-- START OF DATA PROVIDED --

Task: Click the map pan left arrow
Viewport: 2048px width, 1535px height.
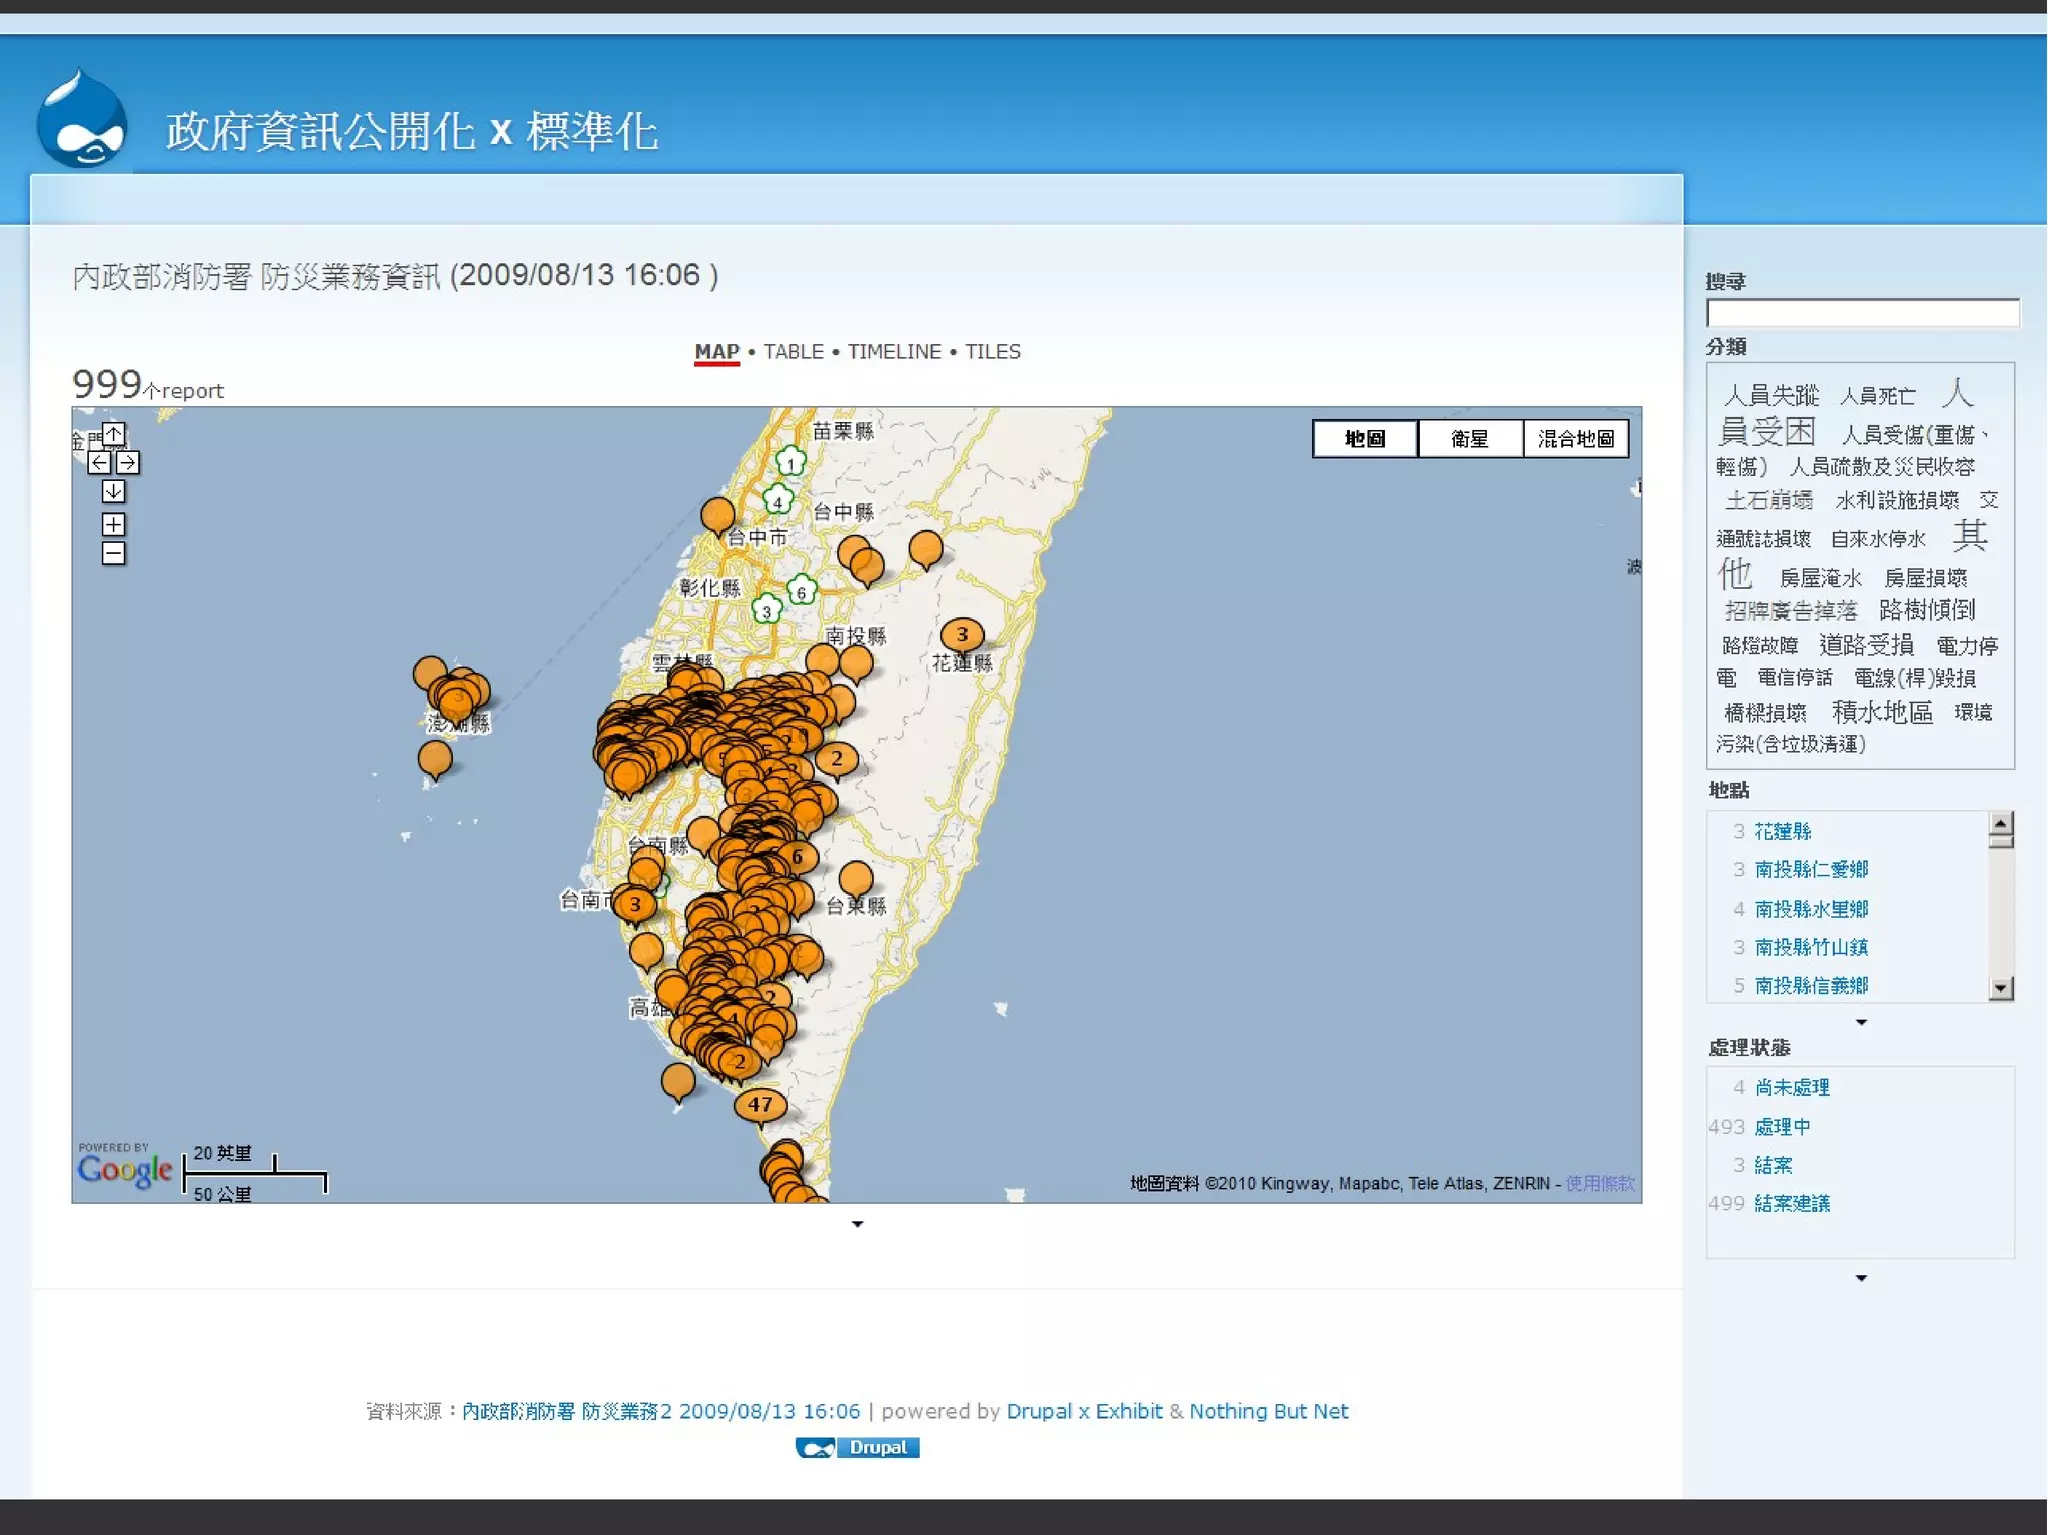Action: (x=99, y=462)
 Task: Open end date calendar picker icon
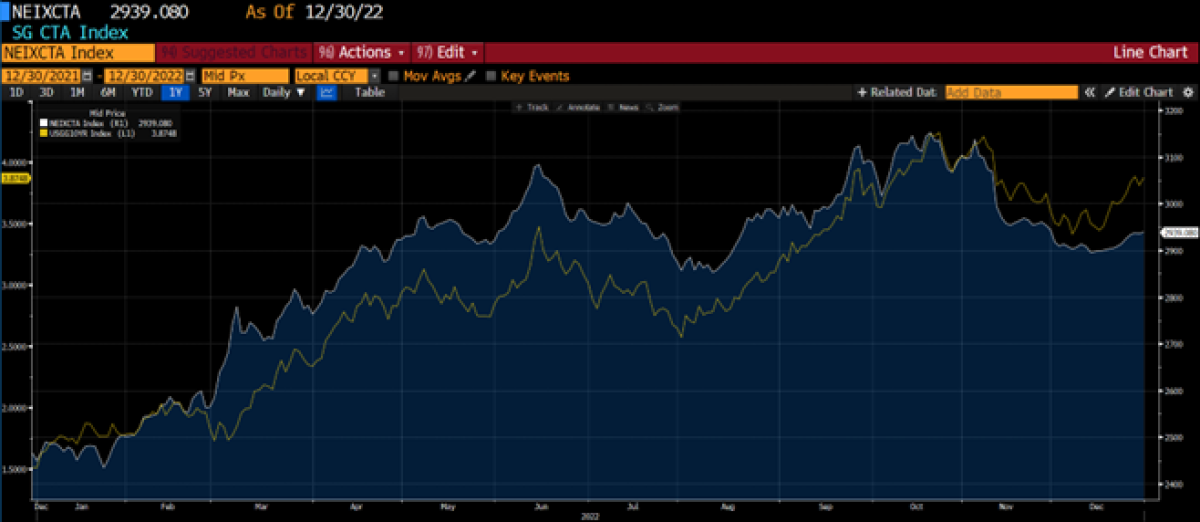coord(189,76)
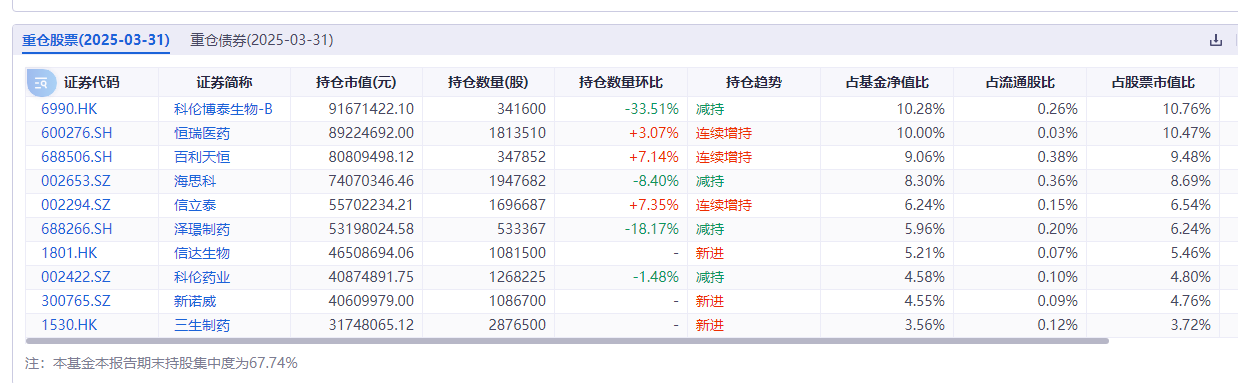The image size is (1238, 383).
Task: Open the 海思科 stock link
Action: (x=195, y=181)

-- END OF DATA PROVIDED --
-- START OF DATA PROVIDED --

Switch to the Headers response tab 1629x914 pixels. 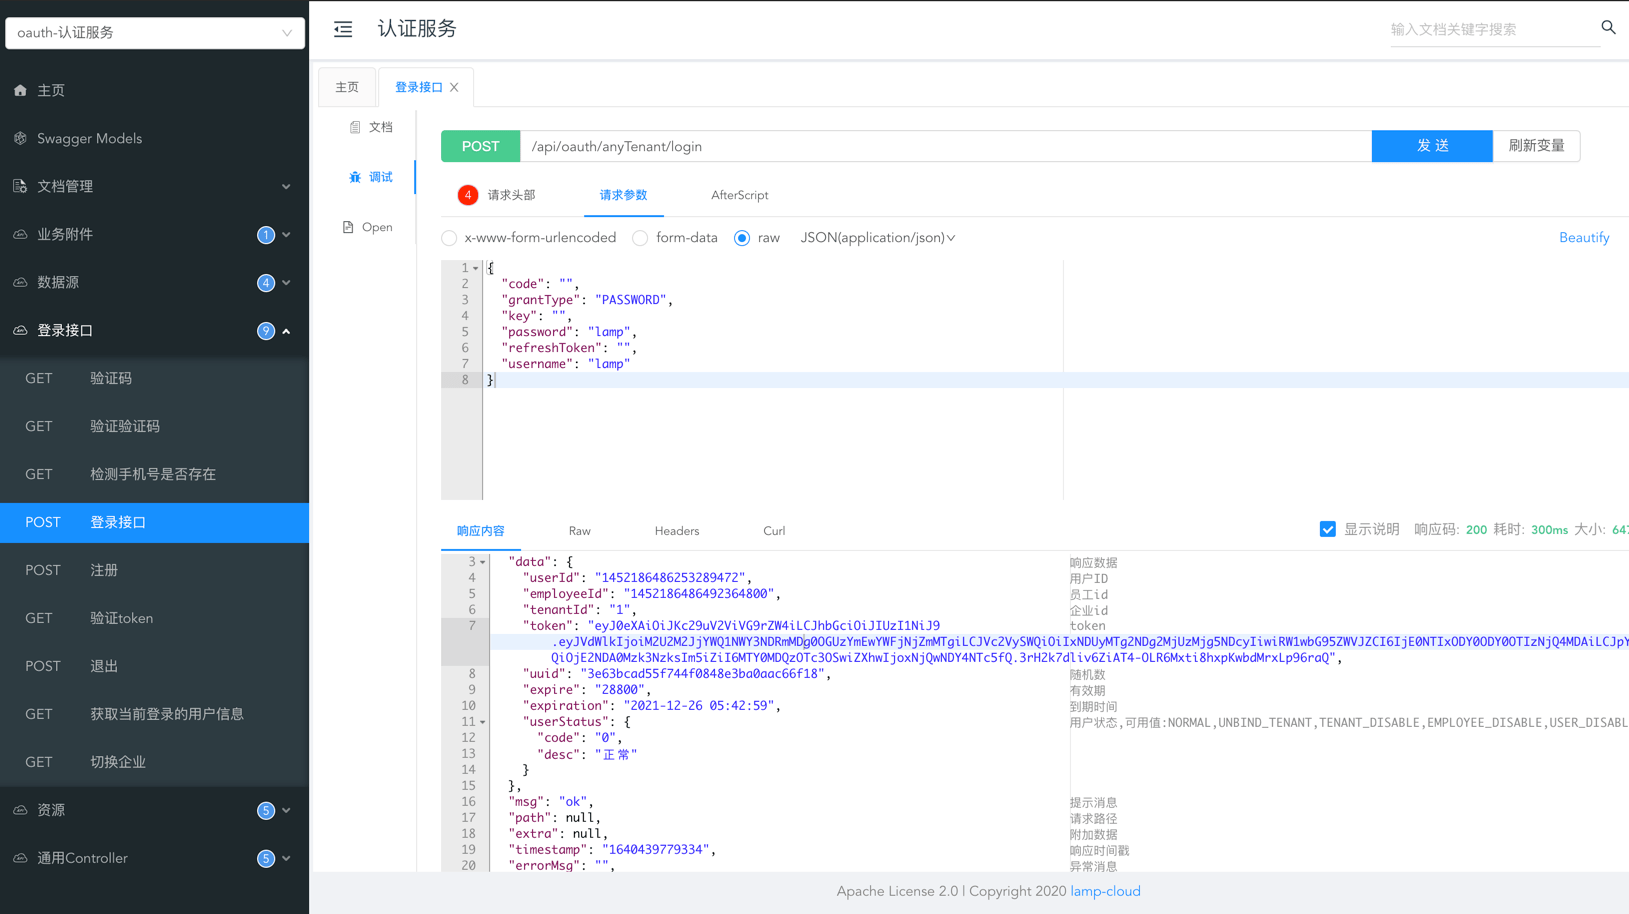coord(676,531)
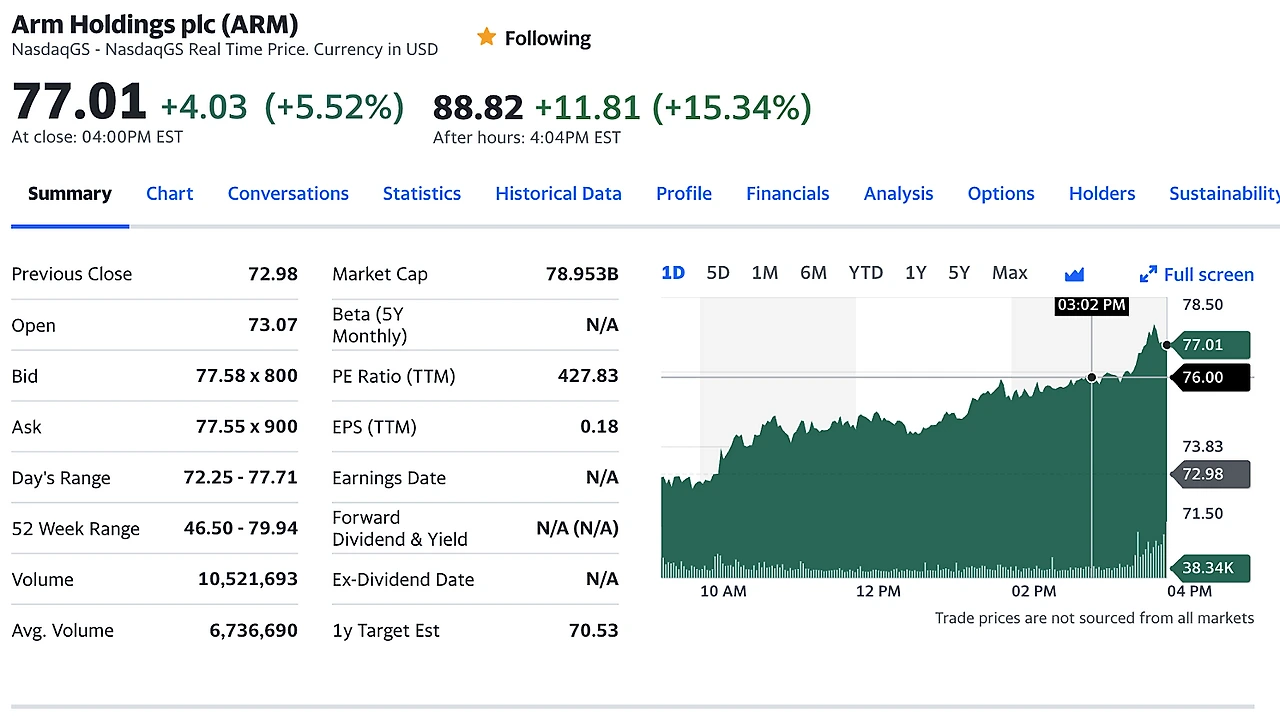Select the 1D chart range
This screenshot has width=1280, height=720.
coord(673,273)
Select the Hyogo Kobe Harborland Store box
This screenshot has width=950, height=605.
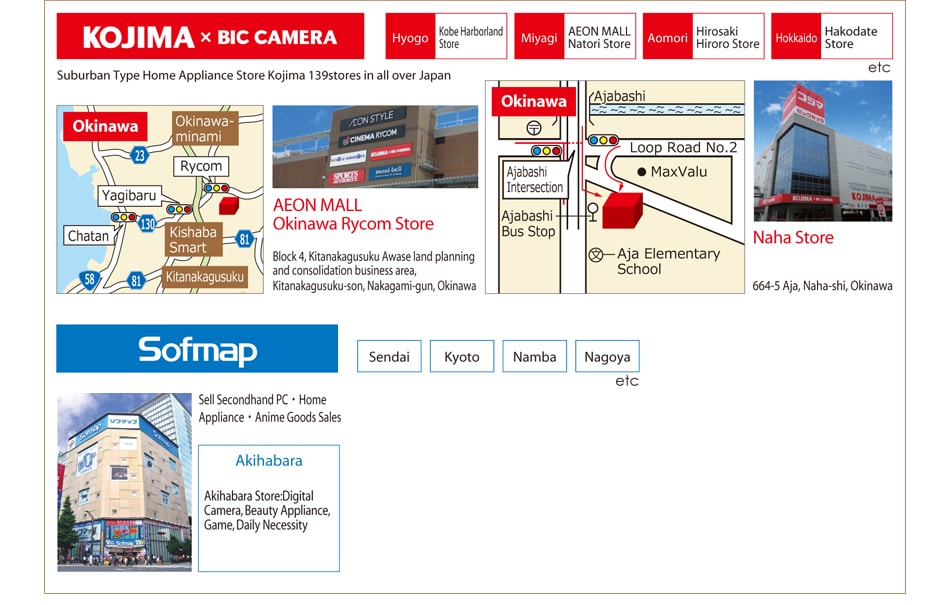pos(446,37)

-- END OF DATA PROVIDED --

# TASK TO COMPLETE
Count the lines in the rows above that contain the string "screenshot", treating uppercase and lowercase as different. Reply with the number alone.

# TASK OUTPUT
2